Ik stotterde, mijn stem brak. Araceli. Het meisje schrok. Ze greep de doek stevig vast en probeerde de deur dicht te slaan. Maar net op dat moment klonk er een andere stem van binnen. Een zachte maar vastberaden stem. Isidora, verberg je niet langer. Ook jij weet dat dit fout is. Ik keek op en zag een jonge vrouw uit een hoek van de vierde verdieping tevoorschijn komen, vlak achter de vrouw die sprekend op Araceli leek.
Ze was slank, had haar haar naar achteren gebonden en had een intelligente maar vriendelijke uitdrukking. Ze keek me aan en glimlachte lichtjes. Laat ik me even voorstellen. Ik ben Luciana Varela, Isidora’s klasgenoot in groep 4, Doña Estela. Kom binnen. Het is tijd dat je de waarheid weet. Ik haalde diep adem, probeerde mijn benen niet te laten trillen, en liep dat krappe blikken huis binnen.
De muren waren bevlekt, de cementen vloer was gebarsten en er hing een vage geur van ontsmettingsmiddel in de lucht. In een hoek lag een oudere man zwakjes te hoesten op een oud veldbed, bedekt met een versleten deken. Ik voelde de ruimte me verpletteren, maar ik liep toch door en ging zitten op de houten stoel die Luciana me aanwees.
De vrouw, identiek aan Araceli, boog haar hoofd, haar stem nauwelijks fluisterend. Vergeef me, ik ben Araceli niet. Mijn naam is Isidora. Ik keek haar aan, mijn gedachten waren in rep en roer, niet in staat iets te zeggen. Isidora. De naam was vreemd, maar het gezicht was maar al te bekend. Ik balde mijn vuisten en probeerde mijn stem beheerst te houden. Leg me uit waarom je zo op mijn schoondochter lijkt en waarom je bij mij thuis verschijnt.

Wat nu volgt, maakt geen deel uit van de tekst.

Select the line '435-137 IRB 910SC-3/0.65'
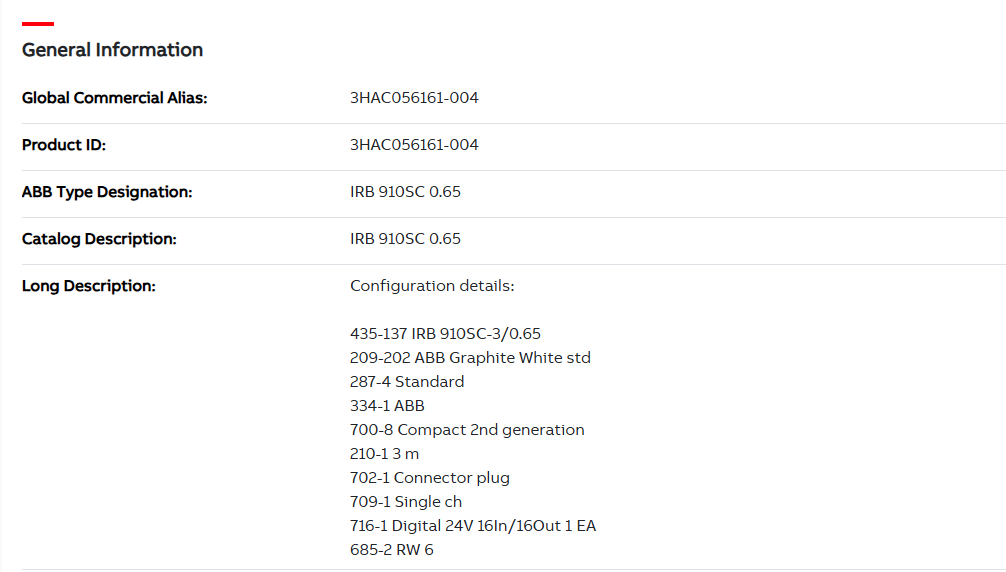This screenshot has height=572, width=1006. 445,334
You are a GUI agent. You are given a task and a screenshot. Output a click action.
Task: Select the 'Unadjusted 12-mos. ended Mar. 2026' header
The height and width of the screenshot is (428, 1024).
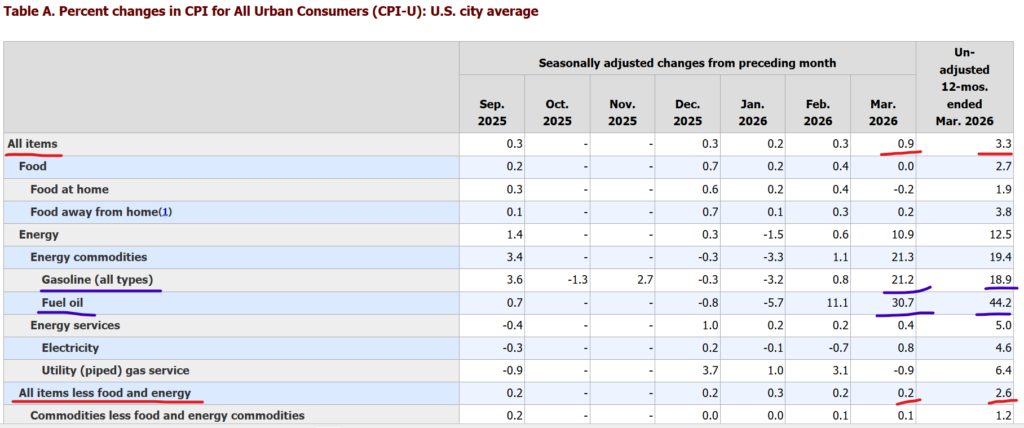coord(965,87)
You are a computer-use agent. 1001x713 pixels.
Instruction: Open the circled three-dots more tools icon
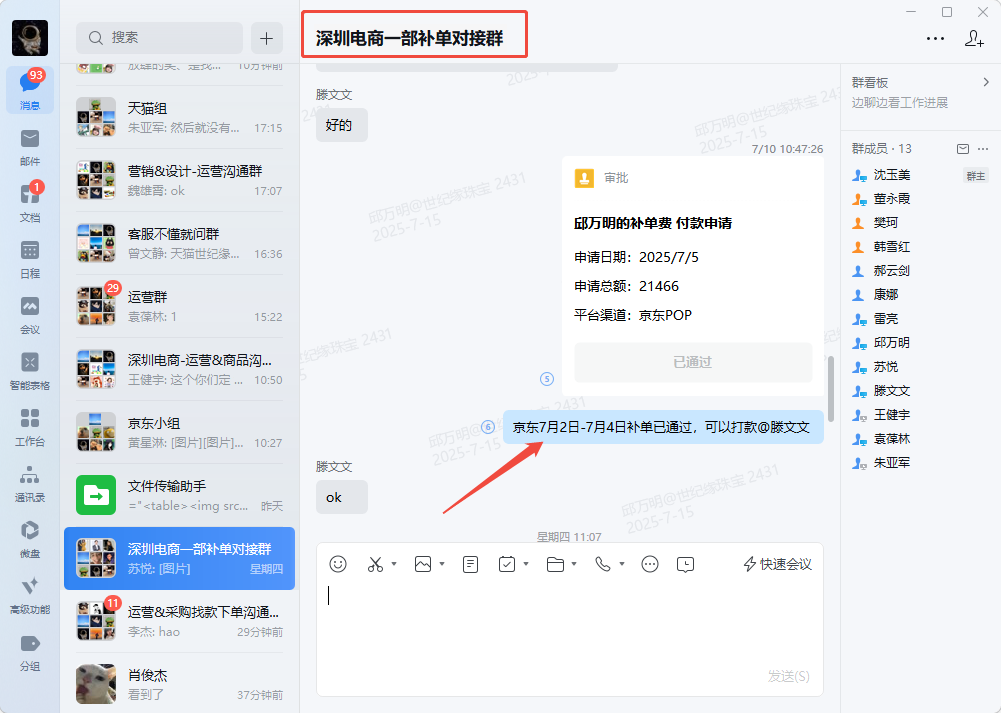pyautogui.click(x=650, y=564)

Isidora keek op, haar ogen vol schuldgevoel, maar antwoordde niet meteen. In plaats daarvan ging Luciana naast haar zitten. Ze schonk een glas water in een oude plastic kan en begon te praten. « Isidora is erg arm, Doña Estela, » zei Luciana met een kalme, heldere stem. « Haar adoptieouders zijn erg ziek, vooral de man die daar ligt. »
Een paar jaar geleden kwam Isidora Araceli toevallig tegen op een markt. Ze waren als twee handen op één buik, en Araceli maakte daar gebruik van. Ze stelde voor dat Isidora zich als haar zou voordoen en haar een paar uur zou vervangen wanneer ze dat nodig had. Isidora wilde dat niet, maar Araceli betaalde haar goed en haar familie had het geld voor de medicijnen nodig.
Ik keek naar Isidora en zag dat ze haar hoofd gebogen had en de doek zo stevig vasthield dat haar knokkels wit werden. Ik drukte haar aan, mijn stem vol ongeloof. Waarvoor moest ze haar vervangen? Waarom zou Araceli iemand nodig hebben die zich voor haar uitgaf? Isidora keek op, haar stem trilde.
Ik weet het niet, alles, mevrouw. Ze zei alleen: « Blijf gewoon een paar uur thuis. Doe wat dingen, zoals naar de markt gaan, voor het kind zorgen, » en ze had me al geld gegeven, heel veel geld, genoeg om de medicijnen van mijn ouders te kopen. Mij. Ik durfde niet meer te vragen. Ze boog haar hoofd en de tranen rolden over haar wangen.